> _The exercise_
Output the data from the line containing "Toggle Snap on/off" through the line containing "click(176, 51)" as a Markdown table with a Row column numbering each line and a Text column holding the line itself. Leave out blank lines.

(Records from a pointing dataset)
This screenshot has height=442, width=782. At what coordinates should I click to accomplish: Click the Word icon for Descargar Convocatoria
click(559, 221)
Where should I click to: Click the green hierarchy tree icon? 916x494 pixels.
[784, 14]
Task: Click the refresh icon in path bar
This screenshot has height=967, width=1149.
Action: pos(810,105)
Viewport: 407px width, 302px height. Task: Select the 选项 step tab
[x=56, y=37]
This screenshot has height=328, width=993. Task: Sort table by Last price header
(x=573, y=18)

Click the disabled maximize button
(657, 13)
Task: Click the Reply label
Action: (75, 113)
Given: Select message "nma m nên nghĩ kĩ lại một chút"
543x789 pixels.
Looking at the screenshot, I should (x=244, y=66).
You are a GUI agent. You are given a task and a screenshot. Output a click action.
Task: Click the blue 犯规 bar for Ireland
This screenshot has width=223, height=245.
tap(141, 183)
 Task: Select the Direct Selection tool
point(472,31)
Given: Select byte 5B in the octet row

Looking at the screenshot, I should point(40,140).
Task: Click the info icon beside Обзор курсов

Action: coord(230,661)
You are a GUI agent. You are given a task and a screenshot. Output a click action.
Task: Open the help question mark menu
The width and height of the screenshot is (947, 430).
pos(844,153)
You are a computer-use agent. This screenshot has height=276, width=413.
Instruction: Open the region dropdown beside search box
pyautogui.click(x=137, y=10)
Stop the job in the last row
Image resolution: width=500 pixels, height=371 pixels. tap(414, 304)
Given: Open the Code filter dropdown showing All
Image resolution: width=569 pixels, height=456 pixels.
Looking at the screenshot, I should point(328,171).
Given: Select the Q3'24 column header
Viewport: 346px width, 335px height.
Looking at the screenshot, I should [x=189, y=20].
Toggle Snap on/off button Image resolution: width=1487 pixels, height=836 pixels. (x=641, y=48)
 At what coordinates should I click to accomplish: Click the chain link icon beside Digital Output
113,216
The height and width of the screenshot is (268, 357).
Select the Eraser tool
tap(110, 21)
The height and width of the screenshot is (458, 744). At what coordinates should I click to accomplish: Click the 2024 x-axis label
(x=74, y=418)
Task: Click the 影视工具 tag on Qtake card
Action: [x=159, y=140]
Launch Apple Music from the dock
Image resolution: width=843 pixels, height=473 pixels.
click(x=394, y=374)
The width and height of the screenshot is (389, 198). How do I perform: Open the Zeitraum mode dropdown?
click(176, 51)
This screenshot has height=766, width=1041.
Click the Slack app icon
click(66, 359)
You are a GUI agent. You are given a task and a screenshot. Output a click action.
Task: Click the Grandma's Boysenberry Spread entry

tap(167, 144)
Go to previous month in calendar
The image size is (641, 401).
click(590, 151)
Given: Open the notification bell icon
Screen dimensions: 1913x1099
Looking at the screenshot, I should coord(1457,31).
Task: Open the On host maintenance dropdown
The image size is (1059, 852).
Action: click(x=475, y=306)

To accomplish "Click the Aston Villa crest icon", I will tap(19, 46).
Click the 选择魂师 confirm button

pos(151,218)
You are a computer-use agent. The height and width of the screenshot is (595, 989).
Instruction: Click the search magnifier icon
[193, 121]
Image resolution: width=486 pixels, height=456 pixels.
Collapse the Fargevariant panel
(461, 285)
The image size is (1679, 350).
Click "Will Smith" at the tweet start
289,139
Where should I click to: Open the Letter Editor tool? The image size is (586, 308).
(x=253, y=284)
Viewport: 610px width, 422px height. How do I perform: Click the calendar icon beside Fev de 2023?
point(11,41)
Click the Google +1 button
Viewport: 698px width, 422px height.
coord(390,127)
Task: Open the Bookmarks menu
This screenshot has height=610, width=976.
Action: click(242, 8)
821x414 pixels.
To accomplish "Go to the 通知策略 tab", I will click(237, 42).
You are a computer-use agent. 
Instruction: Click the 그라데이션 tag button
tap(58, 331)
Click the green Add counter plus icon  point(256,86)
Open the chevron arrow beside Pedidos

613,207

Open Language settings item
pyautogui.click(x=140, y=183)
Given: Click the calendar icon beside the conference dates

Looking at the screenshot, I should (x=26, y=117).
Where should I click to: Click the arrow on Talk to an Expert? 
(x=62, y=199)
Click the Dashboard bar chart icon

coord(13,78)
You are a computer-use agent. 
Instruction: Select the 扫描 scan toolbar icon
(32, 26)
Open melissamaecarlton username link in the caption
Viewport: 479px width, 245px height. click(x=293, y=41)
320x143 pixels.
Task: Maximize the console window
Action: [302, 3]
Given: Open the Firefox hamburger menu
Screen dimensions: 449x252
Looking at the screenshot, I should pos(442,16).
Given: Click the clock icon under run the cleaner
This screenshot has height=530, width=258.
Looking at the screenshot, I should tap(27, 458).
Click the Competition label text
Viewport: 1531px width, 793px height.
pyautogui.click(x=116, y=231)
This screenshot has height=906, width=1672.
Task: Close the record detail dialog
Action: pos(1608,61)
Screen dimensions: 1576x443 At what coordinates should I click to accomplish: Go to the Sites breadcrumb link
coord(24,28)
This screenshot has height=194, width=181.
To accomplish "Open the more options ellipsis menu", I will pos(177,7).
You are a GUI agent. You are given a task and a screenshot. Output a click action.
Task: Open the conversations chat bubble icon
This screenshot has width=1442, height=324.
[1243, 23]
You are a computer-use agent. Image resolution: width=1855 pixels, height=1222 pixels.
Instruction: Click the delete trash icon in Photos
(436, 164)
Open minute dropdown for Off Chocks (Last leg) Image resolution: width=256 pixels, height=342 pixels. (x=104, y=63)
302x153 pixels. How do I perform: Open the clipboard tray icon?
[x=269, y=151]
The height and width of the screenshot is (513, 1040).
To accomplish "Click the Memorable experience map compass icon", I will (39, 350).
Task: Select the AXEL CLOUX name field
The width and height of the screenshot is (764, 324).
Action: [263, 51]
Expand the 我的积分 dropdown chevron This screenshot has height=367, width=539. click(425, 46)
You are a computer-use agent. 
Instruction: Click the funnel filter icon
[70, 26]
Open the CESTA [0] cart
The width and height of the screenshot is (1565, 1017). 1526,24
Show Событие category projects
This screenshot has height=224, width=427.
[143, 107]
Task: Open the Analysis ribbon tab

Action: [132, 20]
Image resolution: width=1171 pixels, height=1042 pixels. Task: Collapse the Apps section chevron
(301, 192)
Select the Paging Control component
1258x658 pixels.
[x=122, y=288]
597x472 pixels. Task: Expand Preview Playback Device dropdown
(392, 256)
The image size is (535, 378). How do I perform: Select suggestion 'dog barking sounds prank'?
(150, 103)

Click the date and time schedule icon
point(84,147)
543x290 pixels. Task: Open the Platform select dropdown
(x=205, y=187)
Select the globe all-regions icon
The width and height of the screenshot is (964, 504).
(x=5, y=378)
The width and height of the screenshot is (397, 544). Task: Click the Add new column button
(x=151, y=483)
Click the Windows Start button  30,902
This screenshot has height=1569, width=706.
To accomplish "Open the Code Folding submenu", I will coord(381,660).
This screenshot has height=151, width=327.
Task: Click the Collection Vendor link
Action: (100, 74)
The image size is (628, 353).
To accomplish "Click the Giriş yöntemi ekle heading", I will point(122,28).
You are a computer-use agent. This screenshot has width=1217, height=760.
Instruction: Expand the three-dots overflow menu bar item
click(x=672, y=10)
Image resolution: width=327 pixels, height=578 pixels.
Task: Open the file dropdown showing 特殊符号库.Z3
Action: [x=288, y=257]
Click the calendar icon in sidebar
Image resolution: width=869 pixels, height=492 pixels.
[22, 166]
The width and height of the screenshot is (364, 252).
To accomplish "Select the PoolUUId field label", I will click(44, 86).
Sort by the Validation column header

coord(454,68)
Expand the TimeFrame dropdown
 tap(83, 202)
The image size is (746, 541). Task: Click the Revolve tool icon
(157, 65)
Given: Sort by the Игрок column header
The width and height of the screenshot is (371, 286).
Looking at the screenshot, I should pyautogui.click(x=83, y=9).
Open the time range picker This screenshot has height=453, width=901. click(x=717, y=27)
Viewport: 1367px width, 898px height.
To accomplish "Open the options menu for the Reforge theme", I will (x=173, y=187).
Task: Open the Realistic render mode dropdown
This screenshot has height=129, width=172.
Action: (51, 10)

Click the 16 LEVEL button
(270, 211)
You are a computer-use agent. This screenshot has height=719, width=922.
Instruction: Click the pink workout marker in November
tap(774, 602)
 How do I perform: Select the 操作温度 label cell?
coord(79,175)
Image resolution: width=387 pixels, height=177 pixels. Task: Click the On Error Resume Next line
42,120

> _Final answer_
| Row | Text |
|---|---|
| 1 | Toggle Snap on/off button Image resolution: width=1487 pixels, height=836 pixels. (x=641, y=48) |
| 2 |  At what coordinates should I click to accomplish: Click the chain link icon beside Digital Output |
| 3 | 113,216 |
| 4 | The height and width of the screenshot is (268, 357). |
| 5 | Select the Eraser tool |
| 6 | tap(110, 21) |
| 7 | The height and width of the screenshot is (458, 744). At what coordinates should I click to accomplish: Click the 2024 x-axis label |
| 8 | (x=74, y=418) |
| 9 | Task: Click the 影视工具 tag on Qtake card |
| 10 | Action: [x=159, y=140] |
| 11 | Launch Apple Music from the dock |
| 12 | Image resolution: width=843 pixels, height=473 pixels. |
| 13 | click(x=394, y=374) |
| 14 | The width and height of the screenshot is (389, 198). How do I perform: Open the Zeitraum mode dropdown? |
| 15 | click(176, 51) |